Reprinted WITHOUT PERMISSION for non-profit use only.


"Routinely dismissed as a band of synth-pop robots, Depeche Mode actually uses its machines to make some of the most human sounds around. Black Celebration is certainly this British quartet's most melodic effort to date: the clanging disco-concrete fusion of early LPs like Construction Time Again has mellowed into a brand of brooding, romantic music only hinted at on last year's Some Great Reward. "I haven't felt so alive in years," gushes singer Dave Gahan on "But Not Tonight," this LP's ghostly closer, although for composer-lyricist Martin Gore, even celebration is pretty bleak.

Gore dissects his gloomy obsessions with wit and intelligence. He's abetted by his bandmates, inventive technicians who understand that machines weren't meant to sound like souped-up electric organs. Despite its campy horror-show title, "Fly On The Windscreen - Final" is the sort of matter-of-fact meditation on mortality most people flash on behind the wheel of a car. A bank of synths buzz ominously through the verses of "Fly", amplifying the unease, then whoosh gratefully when the first chorus reaches for life's only solace: "Come here kiss me NOW."

Most of these ditties are unabashed love songs, albeit brutally honest - quirky ones that pick apart popular notions of emotional independence ("A Question Of Lust") and adolescent sex ("A Question Of Time", "World Full Of Nothing") to an itchy, mechanized beat. Songs like these and some serious image-mongering have won Depeche Mode a loyal teen following, appropriately enough.
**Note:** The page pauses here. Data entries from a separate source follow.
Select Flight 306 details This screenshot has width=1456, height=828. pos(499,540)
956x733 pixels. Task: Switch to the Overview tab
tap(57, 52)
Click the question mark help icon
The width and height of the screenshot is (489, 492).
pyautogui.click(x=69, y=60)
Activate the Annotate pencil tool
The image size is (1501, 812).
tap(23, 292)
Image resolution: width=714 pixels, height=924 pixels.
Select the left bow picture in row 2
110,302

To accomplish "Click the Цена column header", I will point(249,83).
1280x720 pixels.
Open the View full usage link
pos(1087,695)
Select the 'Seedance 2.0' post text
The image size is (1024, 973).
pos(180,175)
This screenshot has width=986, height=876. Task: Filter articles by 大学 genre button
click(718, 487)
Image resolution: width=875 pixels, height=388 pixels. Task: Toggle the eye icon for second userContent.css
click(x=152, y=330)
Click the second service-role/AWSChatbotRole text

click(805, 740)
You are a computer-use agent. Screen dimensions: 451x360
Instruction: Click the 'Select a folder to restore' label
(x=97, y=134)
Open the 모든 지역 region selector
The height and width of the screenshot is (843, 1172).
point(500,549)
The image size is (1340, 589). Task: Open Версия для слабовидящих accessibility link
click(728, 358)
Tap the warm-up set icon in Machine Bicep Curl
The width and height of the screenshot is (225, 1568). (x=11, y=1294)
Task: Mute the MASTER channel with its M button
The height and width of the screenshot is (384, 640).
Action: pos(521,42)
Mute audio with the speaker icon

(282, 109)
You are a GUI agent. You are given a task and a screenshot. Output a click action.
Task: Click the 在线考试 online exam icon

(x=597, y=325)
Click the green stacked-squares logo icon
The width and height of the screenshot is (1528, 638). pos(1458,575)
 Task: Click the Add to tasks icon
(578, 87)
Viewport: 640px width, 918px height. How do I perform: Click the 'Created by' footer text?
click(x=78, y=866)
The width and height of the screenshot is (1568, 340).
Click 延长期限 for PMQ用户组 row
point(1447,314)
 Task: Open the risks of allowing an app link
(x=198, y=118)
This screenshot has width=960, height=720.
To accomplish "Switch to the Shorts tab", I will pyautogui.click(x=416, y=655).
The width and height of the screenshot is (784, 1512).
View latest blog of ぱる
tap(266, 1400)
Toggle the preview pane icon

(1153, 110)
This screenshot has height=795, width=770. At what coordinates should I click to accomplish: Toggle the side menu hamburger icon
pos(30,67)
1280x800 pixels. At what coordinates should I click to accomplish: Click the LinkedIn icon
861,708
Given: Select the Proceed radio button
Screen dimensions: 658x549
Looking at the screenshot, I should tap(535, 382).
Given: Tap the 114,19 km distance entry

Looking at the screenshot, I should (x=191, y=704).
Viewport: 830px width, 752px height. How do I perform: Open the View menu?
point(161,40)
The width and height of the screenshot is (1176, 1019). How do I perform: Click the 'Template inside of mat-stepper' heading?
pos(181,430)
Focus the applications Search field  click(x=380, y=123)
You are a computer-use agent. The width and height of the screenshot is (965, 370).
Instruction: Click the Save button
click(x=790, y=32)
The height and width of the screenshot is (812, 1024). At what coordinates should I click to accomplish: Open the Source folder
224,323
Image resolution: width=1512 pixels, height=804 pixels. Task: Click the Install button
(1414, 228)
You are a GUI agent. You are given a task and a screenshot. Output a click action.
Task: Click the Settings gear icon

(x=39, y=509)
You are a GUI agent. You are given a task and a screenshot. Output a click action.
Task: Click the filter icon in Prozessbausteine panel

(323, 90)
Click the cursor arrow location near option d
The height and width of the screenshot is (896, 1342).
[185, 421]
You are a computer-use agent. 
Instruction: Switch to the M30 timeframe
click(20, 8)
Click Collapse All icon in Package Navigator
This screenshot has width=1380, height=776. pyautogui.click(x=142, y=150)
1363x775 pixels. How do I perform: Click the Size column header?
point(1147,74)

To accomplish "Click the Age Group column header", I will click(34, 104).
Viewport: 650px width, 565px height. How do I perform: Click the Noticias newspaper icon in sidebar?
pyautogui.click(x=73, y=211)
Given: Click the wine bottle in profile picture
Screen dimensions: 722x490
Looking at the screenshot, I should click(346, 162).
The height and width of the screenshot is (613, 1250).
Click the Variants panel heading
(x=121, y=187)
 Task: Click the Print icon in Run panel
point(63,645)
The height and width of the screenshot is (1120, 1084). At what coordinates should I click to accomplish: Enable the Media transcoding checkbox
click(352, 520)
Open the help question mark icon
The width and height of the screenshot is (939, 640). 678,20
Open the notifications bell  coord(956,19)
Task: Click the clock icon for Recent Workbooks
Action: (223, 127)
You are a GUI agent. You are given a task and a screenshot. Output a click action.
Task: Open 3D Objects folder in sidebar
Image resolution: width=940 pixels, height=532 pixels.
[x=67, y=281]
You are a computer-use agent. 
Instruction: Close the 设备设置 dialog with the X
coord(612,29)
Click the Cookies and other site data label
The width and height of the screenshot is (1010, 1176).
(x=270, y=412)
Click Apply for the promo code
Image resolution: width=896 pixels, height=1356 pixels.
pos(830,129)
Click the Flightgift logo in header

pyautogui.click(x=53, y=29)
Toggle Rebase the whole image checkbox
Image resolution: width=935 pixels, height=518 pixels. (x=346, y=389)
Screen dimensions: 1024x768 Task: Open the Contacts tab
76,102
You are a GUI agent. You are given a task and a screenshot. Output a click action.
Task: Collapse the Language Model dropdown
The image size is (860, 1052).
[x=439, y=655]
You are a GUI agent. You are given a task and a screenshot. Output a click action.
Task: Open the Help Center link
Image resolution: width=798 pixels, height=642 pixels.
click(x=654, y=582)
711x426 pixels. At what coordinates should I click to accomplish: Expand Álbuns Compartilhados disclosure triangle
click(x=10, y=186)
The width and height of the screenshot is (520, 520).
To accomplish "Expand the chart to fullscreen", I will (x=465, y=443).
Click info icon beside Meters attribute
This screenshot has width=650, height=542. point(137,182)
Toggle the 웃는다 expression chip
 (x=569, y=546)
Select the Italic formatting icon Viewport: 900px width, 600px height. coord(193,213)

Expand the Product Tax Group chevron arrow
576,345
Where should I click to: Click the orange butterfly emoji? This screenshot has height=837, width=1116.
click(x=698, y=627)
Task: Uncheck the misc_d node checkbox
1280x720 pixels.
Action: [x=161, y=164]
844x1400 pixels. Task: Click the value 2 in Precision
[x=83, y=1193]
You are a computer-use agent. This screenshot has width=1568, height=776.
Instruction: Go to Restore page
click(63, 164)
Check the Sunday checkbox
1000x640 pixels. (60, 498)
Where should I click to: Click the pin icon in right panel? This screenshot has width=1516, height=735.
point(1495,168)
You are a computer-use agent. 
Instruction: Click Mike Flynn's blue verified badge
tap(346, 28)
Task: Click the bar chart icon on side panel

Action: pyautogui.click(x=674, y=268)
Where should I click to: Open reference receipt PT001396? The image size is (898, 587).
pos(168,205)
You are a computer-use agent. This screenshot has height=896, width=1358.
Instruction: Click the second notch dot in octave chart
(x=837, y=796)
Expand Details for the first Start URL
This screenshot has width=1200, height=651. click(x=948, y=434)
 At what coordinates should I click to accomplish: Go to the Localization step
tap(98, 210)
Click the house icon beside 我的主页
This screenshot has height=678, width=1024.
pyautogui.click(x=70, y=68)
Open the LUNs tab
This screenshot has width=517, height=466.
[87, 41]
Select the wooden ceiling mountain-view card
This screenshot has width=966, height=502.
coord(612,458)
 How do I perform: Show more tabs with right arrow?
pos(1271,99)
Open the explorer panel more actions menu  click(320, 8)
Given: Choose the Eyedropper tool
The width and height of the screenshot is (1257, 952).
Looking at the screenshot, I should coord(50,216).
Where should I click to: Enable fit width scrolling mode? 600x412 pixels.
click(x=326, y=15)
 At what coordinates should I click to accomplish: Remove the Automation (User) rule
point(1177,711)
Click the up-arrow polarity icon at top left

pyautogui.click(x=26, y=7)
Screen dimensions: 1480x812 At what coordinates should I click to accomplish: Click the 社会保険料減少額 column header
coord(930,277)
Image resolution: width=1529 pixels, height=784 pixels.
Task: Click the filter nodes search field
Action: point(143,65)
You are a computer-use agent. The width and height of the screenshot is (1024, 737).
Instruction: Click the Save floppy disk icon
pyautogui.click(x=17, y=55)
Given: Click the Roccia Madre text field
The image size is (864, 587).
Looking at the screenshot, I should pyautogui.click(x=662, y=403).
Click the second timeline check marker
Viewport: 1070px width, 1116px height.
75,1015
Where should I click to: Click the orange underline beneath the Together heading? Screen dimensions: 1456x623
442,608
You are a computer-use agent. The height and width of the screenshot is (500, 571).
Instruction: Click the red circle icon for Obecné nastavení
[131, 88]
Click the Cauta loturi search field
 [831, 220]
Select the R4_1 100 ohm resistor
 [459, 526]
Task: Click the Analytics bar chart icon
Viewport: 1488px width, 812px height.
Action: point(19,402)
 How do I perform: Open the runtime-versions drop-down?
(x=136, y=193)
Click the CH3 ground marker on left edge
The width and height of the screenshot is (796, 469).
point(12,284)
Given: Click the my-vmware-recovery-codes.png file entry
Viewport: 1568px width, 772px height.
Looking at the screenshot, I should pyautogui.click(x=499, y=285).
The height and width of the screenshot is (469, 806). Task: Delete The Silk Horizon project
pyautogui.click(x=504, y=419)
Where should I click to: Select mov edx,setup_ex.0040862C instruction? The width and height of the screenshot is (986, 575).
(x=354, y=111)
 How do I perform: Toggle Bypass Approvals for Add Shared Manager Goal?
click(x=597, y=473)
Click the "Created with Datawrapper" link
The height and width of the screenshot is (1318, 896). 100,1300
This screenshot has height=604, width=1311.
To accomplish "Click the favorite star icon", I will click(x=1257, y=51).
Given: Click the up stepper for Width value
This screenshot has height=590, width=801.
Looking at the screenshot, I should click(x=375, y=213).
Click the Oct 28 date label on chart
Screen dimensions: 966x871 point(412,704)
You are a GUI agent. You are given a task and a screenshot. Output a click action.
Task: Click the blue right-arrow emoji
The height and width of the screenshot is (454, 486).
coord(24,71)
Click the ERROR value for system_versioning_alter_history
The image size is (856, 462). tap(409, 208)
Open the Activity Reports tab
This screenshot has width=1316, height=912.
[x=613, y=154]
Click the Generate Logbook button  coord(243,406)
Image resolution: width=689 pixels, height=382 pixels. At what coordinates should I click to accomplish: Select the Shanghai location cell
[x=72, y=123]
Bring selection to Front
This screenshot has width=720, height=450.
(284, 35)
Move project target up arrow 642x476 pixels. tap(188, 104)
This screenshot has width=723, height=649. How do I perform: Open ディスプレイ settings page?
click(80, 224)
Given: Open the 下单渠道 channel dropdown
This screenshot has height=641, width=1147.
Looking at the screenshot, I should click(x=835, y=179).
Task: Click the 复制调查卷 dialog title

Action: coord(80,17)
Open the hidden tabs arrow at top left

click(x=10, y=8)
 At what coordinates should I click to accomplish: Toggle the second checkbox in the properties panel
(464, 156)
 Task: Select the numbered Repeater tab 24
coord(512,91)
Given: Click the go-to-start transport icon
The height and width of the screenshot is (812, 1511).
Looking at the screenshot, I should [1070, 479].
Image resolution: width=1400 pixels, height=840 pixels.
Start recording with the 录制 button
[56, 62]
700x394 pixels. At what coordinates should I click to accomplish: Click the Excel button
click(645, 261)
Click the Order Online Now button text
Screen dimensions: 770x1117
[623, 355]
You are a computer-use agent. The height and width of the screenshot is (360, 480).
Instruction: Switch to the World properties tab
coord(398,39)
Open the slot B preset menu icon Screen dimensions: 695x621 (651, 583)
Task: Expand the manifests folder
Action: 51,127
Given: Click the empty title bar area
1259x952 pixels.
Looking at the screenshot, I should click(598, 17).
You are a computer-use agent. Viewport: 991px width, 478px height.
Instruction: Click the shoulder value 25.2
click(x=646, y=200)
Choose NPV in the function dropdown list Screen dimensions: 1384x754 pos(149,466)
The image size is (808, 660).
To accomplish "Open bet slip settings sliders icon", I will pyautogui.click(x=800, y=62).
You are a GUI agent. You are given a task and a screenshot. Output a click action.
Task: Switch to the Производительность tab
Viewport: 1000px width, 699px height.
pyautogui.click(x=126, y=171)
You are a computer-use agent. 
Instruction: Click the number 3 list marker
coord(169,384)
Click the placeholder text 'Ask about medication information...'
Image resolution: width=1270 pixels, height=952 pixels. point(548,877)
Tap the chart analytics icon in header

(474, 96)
But underneath their bleached-blonde, black-leather pose lurks musical maturity and a wry sensibility deserving of a wider (read adult) audience."

Mark Coleman
Rolling Stone

Reprinted WITHOUT PERMISSION for non-profit use only.


ARTICLE

BASILDON BOND

by Bruce Dessau
Blitz,
April 1986
_____

More than five years on, Depeche Mode are still going strong. What’s the secret of the
Basildon Bond?

NOT nice. The coldest Sunday night in forty years and I’m walking alone in the dark in a deserted patch of East London’s post-industrial Non-Enterprise Zone. My only solace is the paper on which is scrawled the address of my rendezvous with Andy Fletcher and Martin Gore of ‘top pop band’ Depeche Mode.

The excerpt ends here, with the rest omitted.